Elsewhere in the issue, David Cole's piece on the political aftermaths of 9-11 is equally sharp, although mighty damn depressing. But the standout joy of this issue comes toward the end: it's Daniel Mendelsohn's review of two new books on his current definitive subject, the great Greek poet C. P. Cavafy, in this case a collection of the correspondence between Cavafy and E. M. Forster and a selection of Cavafy's prose works - both volumes made by Peter Jeffreys.

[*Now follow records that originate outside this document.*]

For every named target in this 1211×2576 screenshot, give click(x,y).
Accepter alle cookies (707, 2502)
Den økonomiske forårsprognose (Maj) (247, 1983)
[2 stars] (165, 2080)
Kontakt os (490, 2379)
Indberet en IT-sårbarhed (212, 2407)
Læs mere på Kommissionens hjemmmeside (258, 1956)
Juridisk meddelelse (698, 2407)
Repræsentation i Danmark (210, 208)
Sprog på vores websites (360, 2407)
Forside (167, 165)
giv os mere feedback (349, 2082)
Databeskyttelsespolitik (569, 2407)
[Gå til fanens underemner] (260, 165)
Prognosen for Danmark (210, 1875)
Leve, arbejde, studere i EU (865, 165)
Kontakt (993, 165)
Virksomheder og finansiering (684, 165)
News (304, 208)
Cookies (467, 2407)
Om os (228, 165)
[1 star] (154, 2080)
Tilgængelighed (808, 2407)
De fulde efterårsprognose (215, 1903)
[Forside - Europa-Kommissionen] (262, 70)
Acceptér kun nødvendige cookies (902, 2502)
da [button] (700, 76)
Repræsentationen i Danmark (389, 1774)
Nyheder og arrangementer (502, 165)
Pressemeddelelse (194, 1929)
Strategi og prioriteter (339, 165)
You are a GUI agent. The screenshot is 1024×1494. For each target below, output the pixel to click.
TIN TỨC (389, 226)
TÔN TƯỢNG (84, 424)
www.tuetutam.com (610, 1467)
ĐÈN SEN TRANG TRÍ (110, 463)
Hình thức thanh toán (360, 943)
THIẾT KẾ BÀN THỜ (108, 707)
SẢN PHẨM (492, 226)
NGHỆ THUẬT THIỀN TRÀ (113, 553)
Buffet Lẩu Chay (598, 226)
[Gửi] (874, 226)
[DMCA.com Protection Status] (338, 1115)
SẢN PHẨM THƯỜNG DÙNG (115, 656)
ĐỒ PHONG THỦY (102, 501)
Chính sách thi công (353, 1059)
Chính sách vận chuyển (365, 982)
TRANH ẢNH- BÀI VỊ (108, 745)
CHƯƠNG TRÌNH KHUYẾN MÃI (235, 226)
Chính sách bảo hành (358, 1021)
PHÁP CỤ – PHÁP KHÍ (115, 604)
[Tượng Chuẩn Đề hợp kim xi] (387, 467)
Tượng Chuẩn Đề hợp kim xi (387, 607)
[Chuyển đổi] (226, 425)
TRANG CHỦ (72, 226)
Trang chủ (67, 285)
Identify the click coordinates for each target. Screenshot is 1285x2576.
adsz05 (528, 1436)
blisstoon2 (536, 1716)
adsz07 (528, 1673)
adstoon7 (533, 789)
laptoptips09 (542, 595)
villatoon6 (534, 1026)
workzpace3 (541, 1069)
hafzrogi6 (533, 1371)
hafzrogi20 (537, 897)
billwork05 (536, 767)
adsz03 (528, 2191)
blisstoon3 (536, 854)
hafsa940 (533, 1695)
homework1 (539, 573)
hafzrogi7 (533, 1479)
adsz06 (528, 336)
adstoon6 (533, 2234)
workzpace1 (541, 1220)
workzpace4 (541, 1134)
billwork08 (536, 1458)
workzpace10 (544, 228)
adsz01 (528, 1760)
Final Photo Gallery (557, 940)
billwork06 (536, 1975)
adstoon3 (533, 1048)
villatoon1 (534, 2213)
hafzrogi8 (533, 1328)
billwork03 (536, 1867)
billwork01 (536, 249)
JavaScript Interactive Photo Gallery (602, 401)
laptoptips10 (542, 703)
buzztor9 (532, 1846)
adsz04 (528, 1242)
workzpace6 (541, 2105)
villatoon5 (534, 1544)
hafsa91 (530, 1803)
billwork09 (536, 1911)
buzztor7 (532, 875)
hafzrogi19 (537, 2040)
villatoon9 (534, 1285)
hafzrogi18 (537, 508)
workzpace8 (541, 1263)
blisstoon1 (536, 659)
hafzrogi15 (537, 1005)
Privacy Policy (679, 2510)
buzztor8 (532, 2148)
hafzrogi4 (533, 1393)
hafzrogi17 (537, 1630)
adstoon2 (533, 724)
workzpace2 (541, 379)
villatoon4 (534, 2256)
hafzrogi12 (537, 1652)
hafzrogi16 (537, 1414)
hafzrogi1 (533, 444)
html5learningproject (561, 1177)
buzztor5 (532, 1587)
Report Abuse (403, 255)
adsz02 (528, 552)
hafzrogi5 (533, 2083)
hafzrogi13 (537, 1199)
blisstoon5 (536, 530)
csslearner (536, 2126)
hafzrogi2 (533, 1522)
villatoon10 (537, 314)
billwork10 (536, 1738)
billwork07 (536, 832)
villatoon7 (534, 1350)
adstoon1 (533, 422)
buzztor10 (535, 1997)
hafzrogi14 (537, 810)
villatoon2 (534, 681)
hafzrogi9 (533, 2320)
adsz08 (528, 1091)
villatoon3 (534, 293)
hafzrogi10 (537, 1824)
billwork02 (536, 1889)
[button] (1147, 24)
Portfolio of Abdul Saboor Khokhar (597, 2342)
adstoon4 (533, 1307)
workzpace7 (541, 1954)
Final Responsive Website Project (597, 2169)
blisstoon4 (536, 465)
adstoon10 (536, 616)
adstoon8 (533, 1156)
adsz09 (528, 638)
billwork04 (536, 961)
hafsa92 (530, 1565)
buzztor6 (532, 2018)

To say that Mendelsohn demolishes both the volumes and Jeffreys' professional reputation is to considerably understate the air-raid devastation the piece wreaks. But although that savaging certainly made me smile from ear to ear (so few mainstream critics really let rip anymore), the real pleasure came from Mendelsohn's prose itself. He's one of our most insightful working critical reviewers, and he's our most elegant. The steadfast Michael Dirda plops down across the dining hall table from you, piles his notes and source-books in front of him, and proceeds with an utterly unpretentious and winningly earnest discussion - he is our perpetual undergraduate, always searching for connections, always underestimating how much he can teach us. Reading the literary journalism of Clive James is completely different: he brushes aside the books and notes (no need for them now that he's here!), pours a tall pint for you and a couple for himself, and proceeds to hold forth - he's as wide-ranging as a bespectacled polymath and as erudite as an Oxford don, but what you remember most is his beefy arm around your shoulder and his hearty laugh in your ear. And there are many others - perhaps a dozen more of these titans working among us, this snickering, bawling, jobbing crowd of pilgrims accompanying us to that literary Canterbury that's always just around the next bend in the road. In this company Mendelsohn has always presented his own tone - sharp and bright with learning, but somehow still nerve-open to both disappointment and wonder. There are only a couple of working critics who'd be confident enough to let an opening paragraph carefully descend like this one, octave by octave, from facts to speculation to questions even the critic himself can't answer:
When E.M. Forster sailed to Alexandria in the autumn of 1915 to take up a post as something called a "searcher" - a Red Cross functionary whose job it was to interview wounded soldiers about those still missing - he cannot have guessed at the magnitude of what he ended up finding. It certainly wasn't what he was looking for officially; nor was it quite what he may have been seeking privately, even subconsciously.

I read something like that, and I'm completely restored to my poor estranged Penny Press. A piece like this is utterly faith-rejuvenating - unless you're Peter Jeffreys.

2 comments:

Sam said...

Or maybe Herman Melville!

Steve Donoghue said...

Are you implying something about the happily-married family man who wrote "Billy Budd"?